1. In this systematic review and meta-analysis, readmissions rates for both general and heart failure populations decreased after implementation of quality improvement projects, which usually included assessing patients’ needs and risks, discussing with patients and caregivers, and connecting patients with their usual providers.
2. Even though readmission rates were significantly decreased, there was no associated decrease in healthcare costs in both populations.
Evidence Rating Level: 2 (Good)
Study Rundown: Quality improvement (QI) initiatives that aim to decrease hospital readmissions ideally decrease healthcare costs, however the economic impact of these QI projects may not be fully appreciated. The authors of this systematic review and meta-analysis aimed to systematically review economic evaluations of QI interventions designed to reduce readmissions.
Based on the meta-analysis, readmissions across QI interventions declined by 12% for heart failure patients, and 6% for the general patient population based on interventions that included assessing patients’ needs and risks, discussing with patients and caregivers, and connecting patients with their usual providers. However, the associated health care costs were not significantly different for both populations, thus reflecting no true cost savings after reductions in readmissions due to these QI interventions. Among patients from the general population, interventions that engaged patients and caregivers were associated with statistically significant net savings. Limitations of this study included lack of generalizability as QI projects are meant to study frontline issues of an existing facility, and thus projects implemented at one institution may not be effective at another.
In-Depth [meta-analysis]: This systematic review and meta-analysis searched PubMed, Econlit, the Center for Reviews and Dissemination Economic Evaluations, New York Academy of Medicine’s Grey Literature Report and Worldcat from January 2004 to July 2016. Two reviewers looked for studies that evaluated structural or organizational changes aimed to reduce hospital readmissions and that reported the readmission related costs. The reviewers extracted data on intervention characteristics, study design and quality, clinical effectiveness and costs. Risk differences and net costs were calculated from this data and weighted least square regression analyses were used. Main outcomes measured included risk difference in readmission rate and incremental net cost.
There were 5205 articles initially reviewed resulting in 50 eligible articles.
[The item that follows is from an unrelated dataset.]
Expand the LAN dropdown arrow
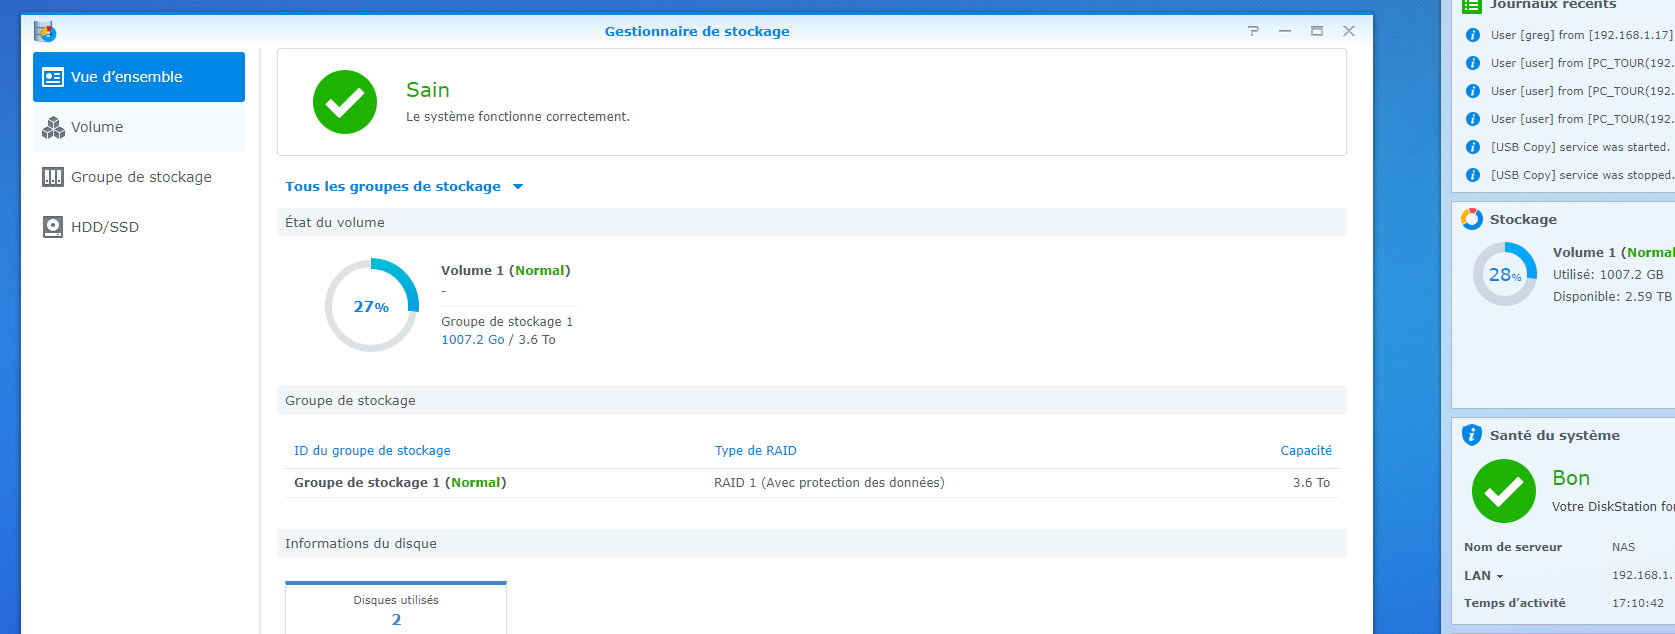The width and height of the screenshot is (1675, 634). tap(1499, 576)
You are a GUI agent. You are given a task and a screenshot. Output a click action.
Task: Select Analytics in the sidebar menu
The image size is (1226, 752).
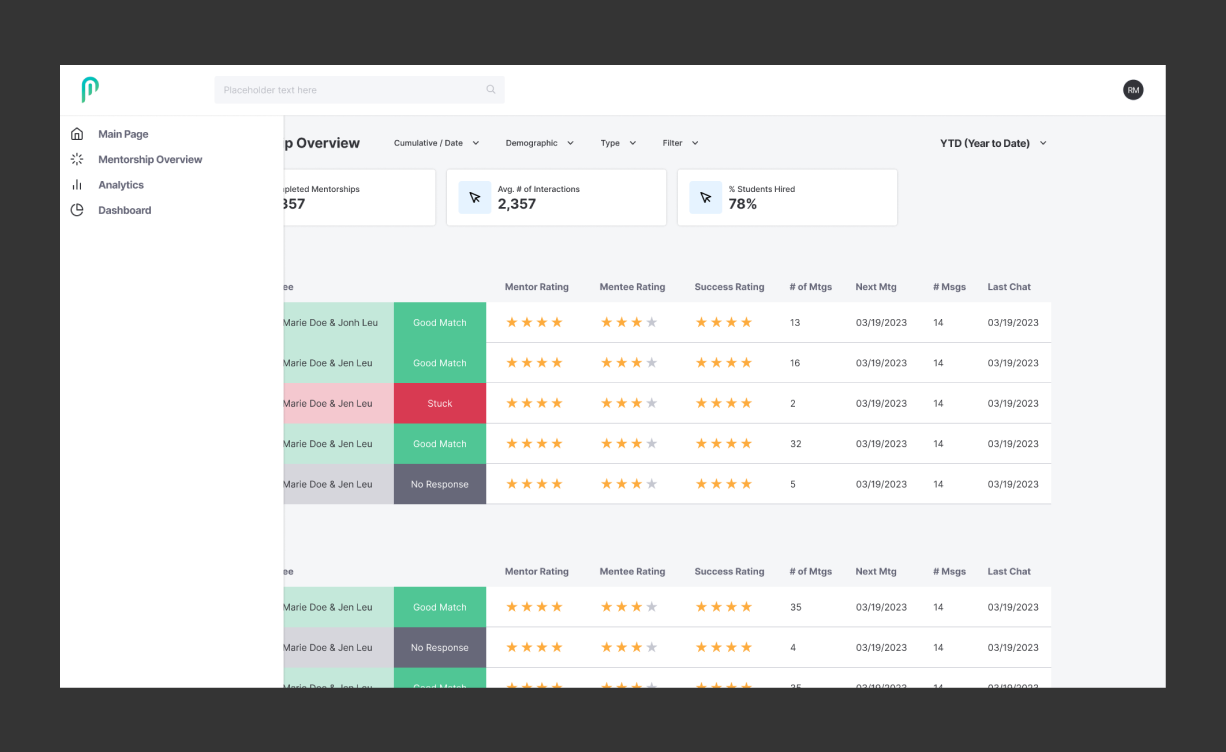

Half of these articles (25) were limited to the heart failure patient population, 21 were for general populations and 4 for unique populations (patients with cirrhosis, post-op percutaneous gastrostomy, suicidal ideation and the chronically critically ill). Fifteen studies had interventions that lasted up to a month whereas the rest had interventions ranging from 6 to 24 months. Regression results showed reduction in readmission rates for both the heart failure (risk difference 12.1%, 95% CI 8.3%-15.9%; P<0.001) and general populations (risk difference 6.3%, 95% CI 4.0%-8.7%; P<0.001). However there was no significant difference in overall net savings to the health care system per patient in either population. However, within the general population, interventions that engaged patients and caregivers was associated with a greater net savings ($1714 vs. -6568; P=0.006), however the implications for patients and their families is unclear from this study.